La Postura Corporal y su Impacto Emocional
Postura abierta vs. Postura cerrada: Reacciones subconscientes
Nuestra postura corporal envía señales inmediatas y a menudo subconscientes a quienes nos rodean.
Una postura cerrada, como encorvarse, cruzar los brazos o las piernas, tiende a ser interpretada como desinterés, inseguridad o defensiva.
Esta actitud física puede hacer que los demás se sientan menos cómodos interactuando o compartiendo información.
Por el contrario, una postura abierta, caracterizada por una espalda erguida, hombros relajados y brazos y piernas sin cruzar, comunica confianza, accesibilidad y disposición a interactuar.
La gente reacciona de forma más positiva y confía más en aquellos que adoptan posturas abiertas, ya que estas señales invitan a la conexión y transmiten seguridad.

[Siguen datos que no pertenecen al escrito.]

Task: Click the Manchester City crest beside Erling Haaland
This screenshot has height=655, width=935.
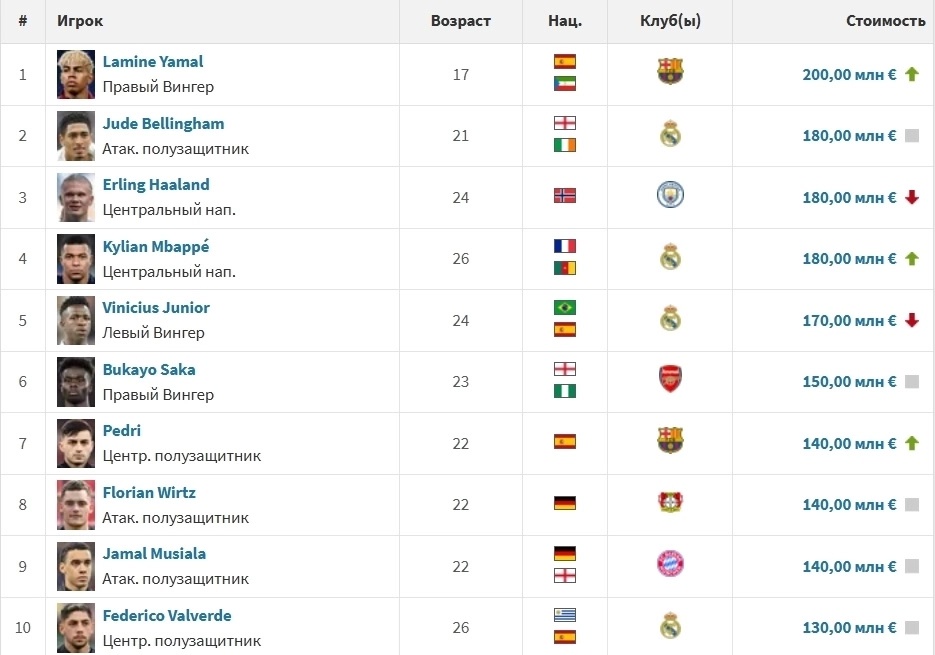Action: click(670, 195)
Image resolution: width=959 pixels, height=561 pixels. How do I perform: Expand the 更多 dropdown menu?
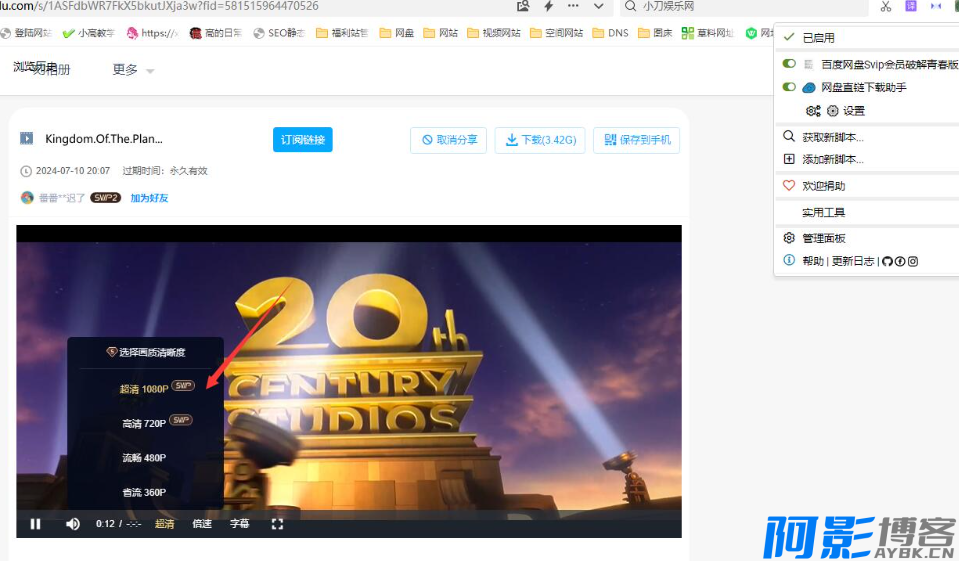click(133, 70)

Proyectar confianza y control: Hombros atrás y cabeza alta
Una de las formas más directas de proyectar confianza y control a través del lenguaje corporal es adoptando una postura erguida.
Mantener los hombros hacia atrás, la columna alineada y la cabeza alta (con la barbilla paralela al suelo) comunica instantáneamente seguridad, alerta y disposición para liderar.

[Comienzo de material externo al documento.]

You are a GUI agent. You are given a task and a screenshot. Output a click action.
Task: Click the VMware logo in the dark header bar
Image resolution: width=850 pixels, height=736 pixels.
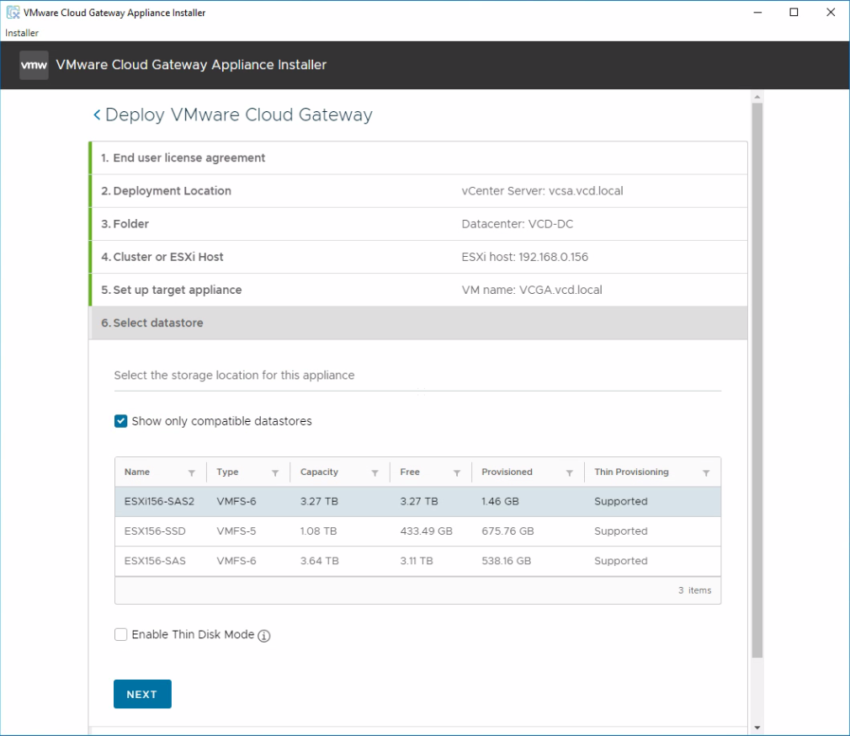click(x=33, y=64)
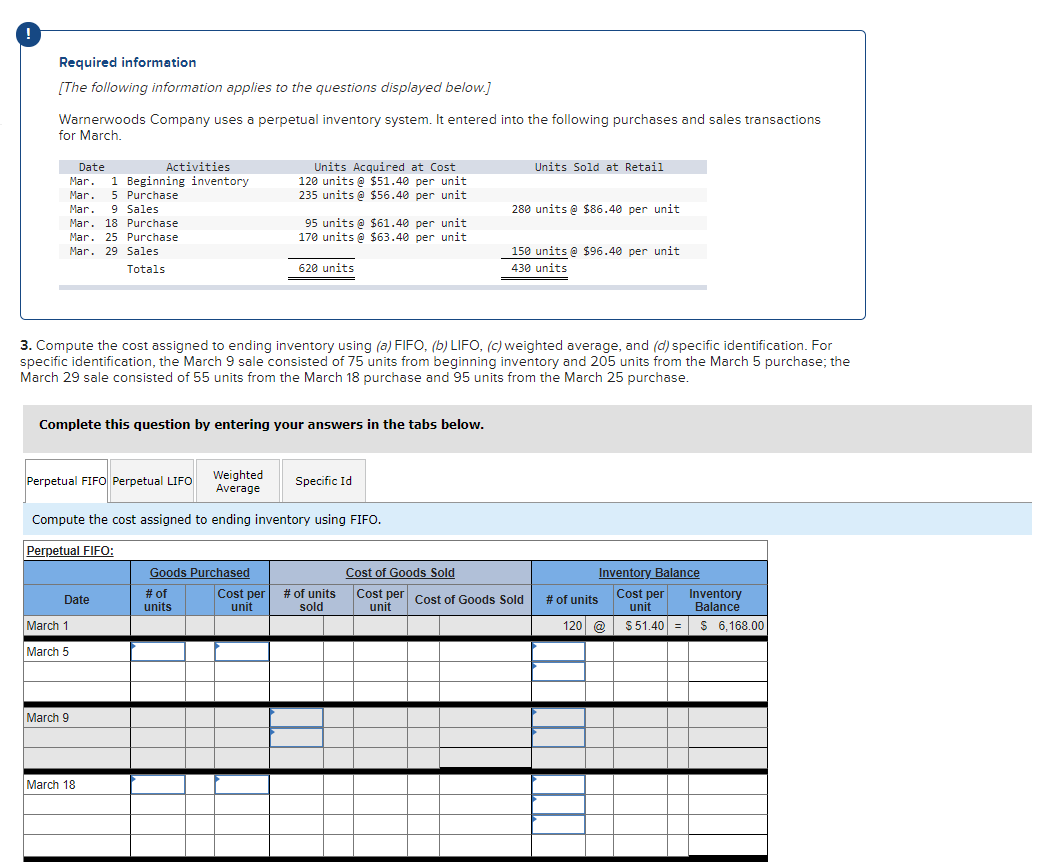The width and height of the screenshot is (1039, 862).
Task: Click the Inventory Balance column header
Action: (x=649, y=572)
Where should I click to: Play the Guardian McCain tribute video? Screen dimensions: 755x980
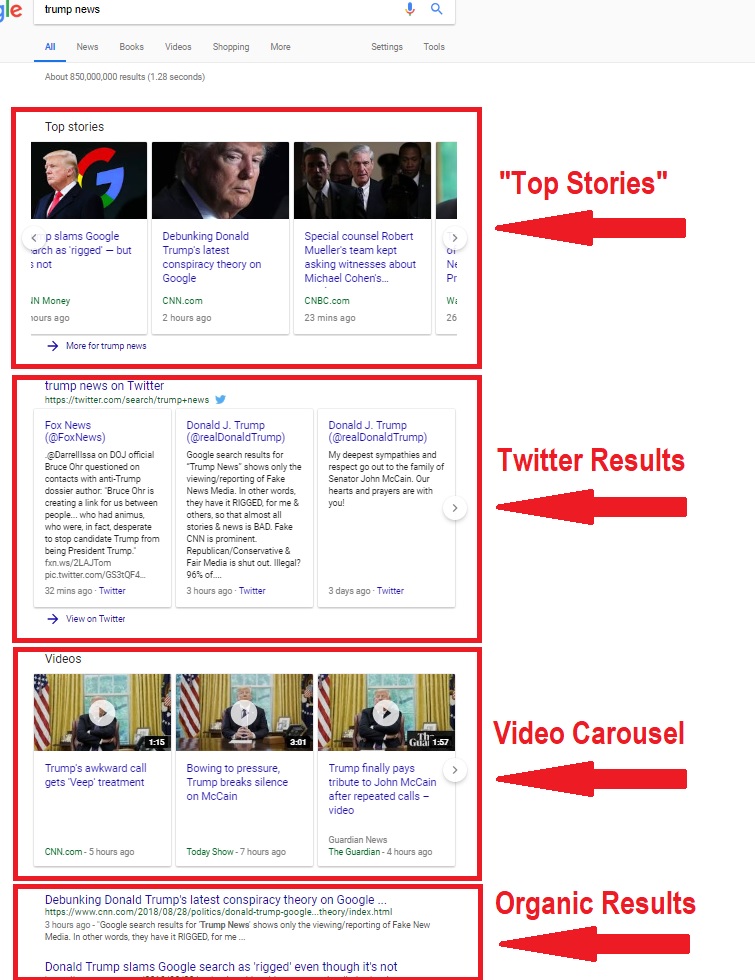[386, 712]
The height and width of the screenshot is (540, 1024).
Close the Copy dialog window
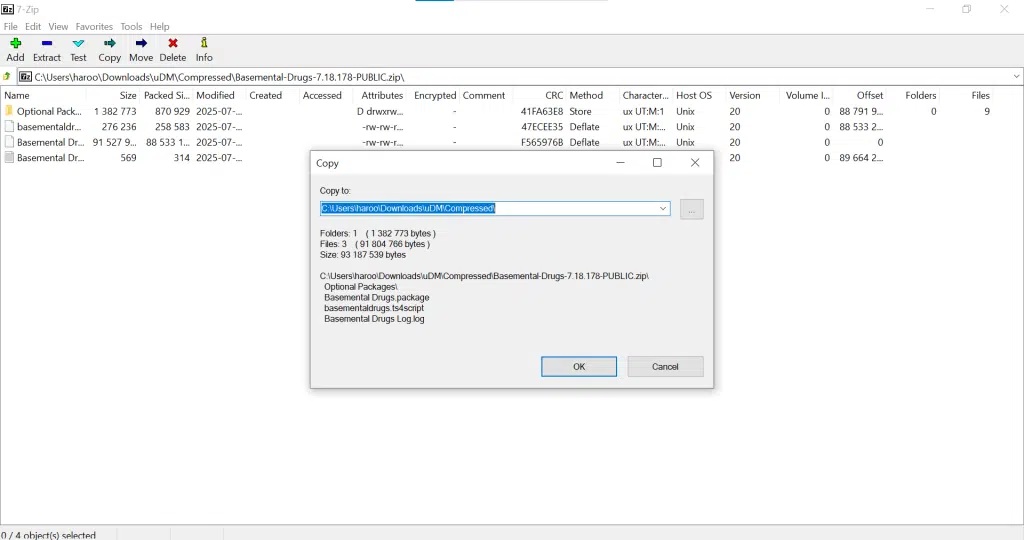tap(695, 163)
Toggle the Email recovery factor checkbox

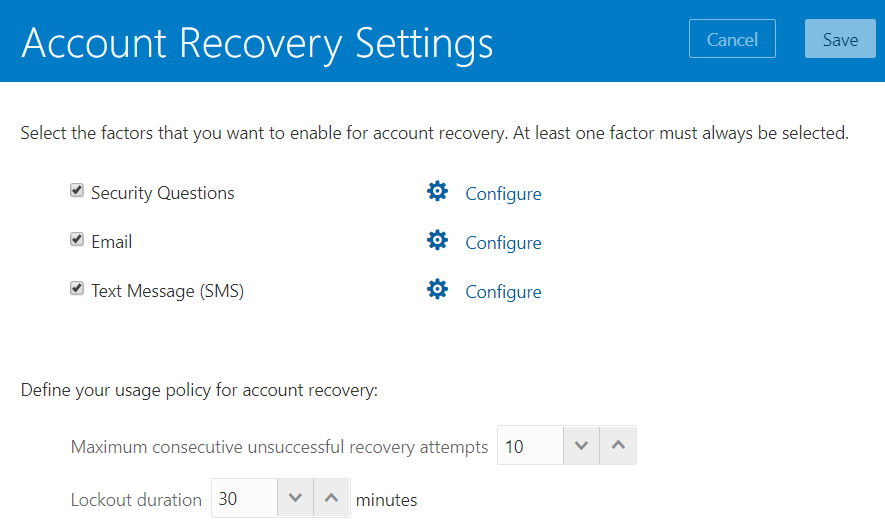[77, 240]

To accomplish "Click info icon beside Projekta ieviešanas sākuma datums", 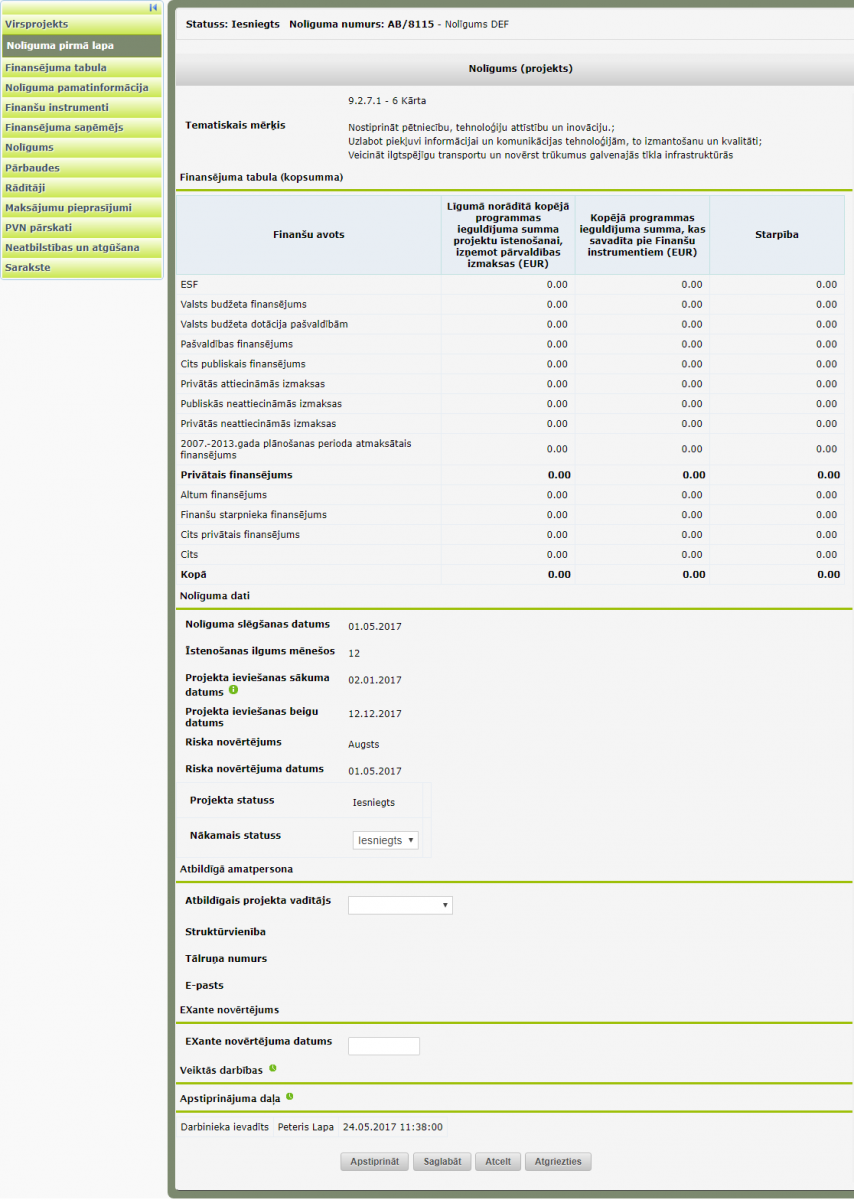I will click(233, 690).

Esta postura no solo afecta cómo nos ven los demás, sino que también nos hace sentir más capaces y en control de la situación.

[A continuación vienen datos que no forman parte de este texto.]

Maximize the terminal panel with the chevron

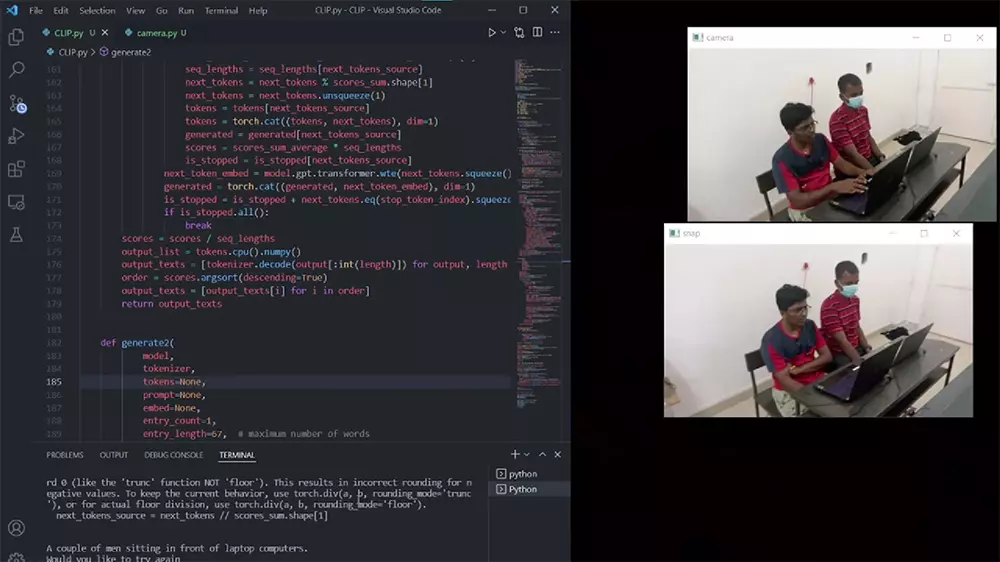[x=543, y=455]
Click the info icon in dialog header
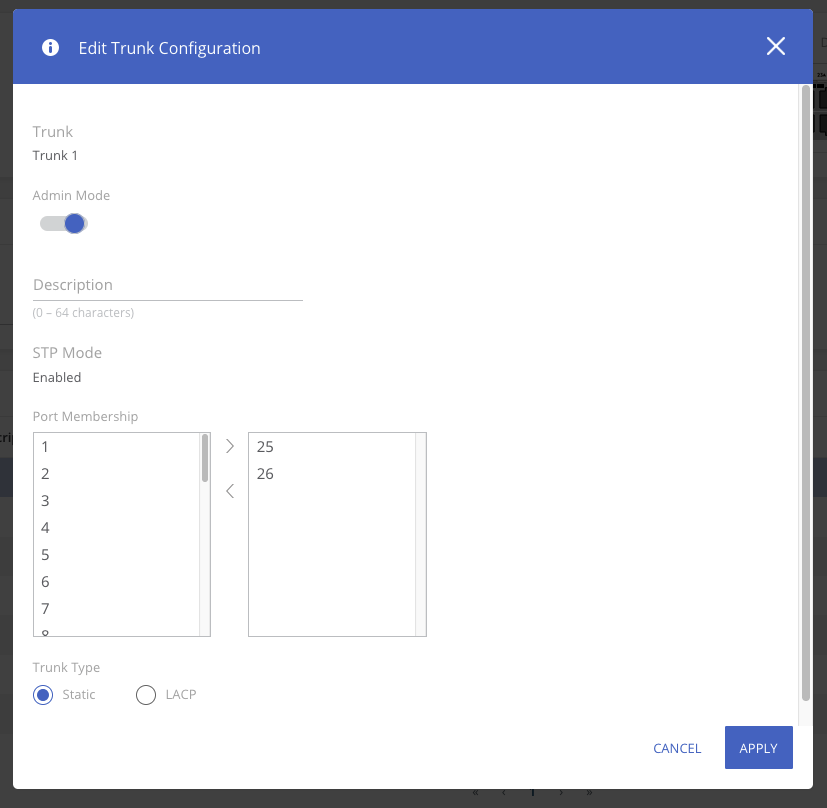Image resolution: width=827 pixels, height=808 pixels. (x=50, y=48)
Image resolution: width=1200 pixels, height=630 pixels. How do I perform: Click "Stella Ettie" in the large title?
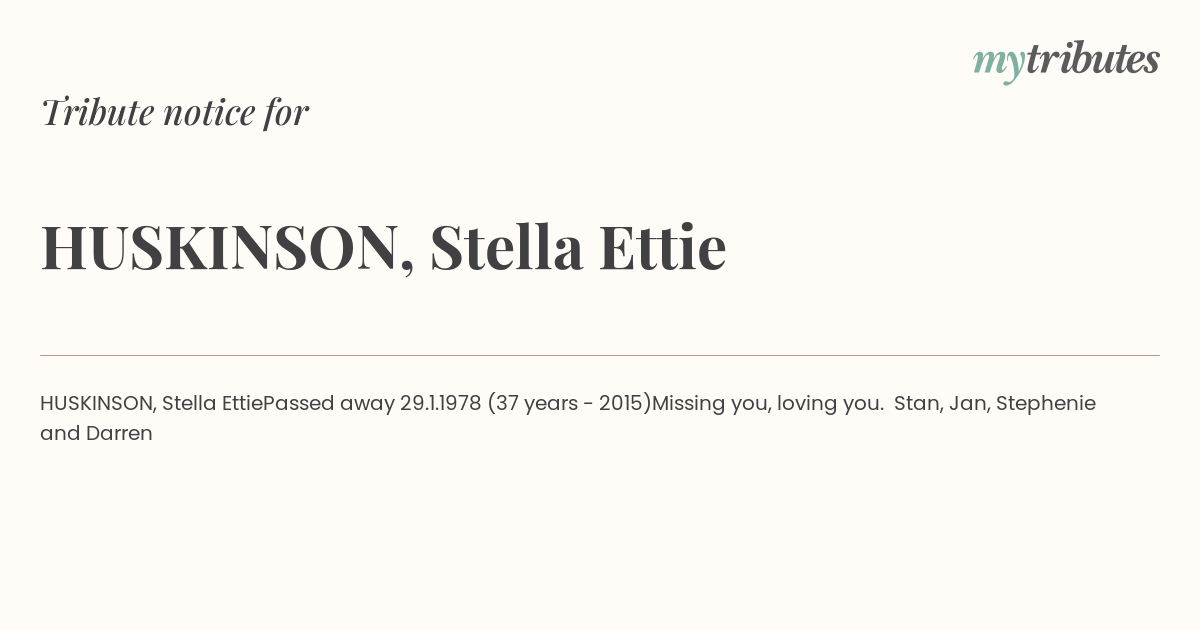(x=578, y=247)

Evitar encorvarse o mirar hacia abajo es crucial, ya que estas acciones suelen enviar un mensaje de inseguridad o sumisión.
Una postura firme y vertical es la base física sobre la que se asienta la percepción de autoridad.
La postura influye en tu propia química hormonal
La conexión entre cuerpo y mente es bidireccional; nuestra postura no solo comunica nuestro estado emocional a los demás, sino que también influye activamente en cómo nos sentimos internamente.
Investigaciones en el campo de la "cognición corporeizada" sugieren que adoptar posturas expansivas y de poder puede provocar cambios fisiológicos, incluyendo alteraciones en nuestros niveles hormonales.
Específicamente, mantener una postura de confianza puede estar asociado con un aumento de la testosterona (vinculada a la confianza y la asertividad) y una disminución del cortisol (la hormona del estrés).
Esto significa que, al adoptar conscientemente una postura fuerte, no solo parecemos más seguros, sino que también podemos empezar a sentirnos más empoderados y menos estresados, creando un ciclo de retroalimentación positiva.
Resumen
Nuestra postura envía señales subconscientes inmediatas. Una postura cerrada, como encorvarse o cruzar los brazos, se interpreta como defensiva, insegura o desinteresada.
Por el contrario, una postura abierta, con la espalda erguida y brazos sin cruzar, comunica confianza y accesibilidad. Proyectar control implica hombros atrás y cabeza alta.
La conexión cuerpo-mente es bidireccional. Adoptar posturas expansivas puede influir positivamente en nuestra química hormonal, aumentando la confianza y reduciendo el estrés.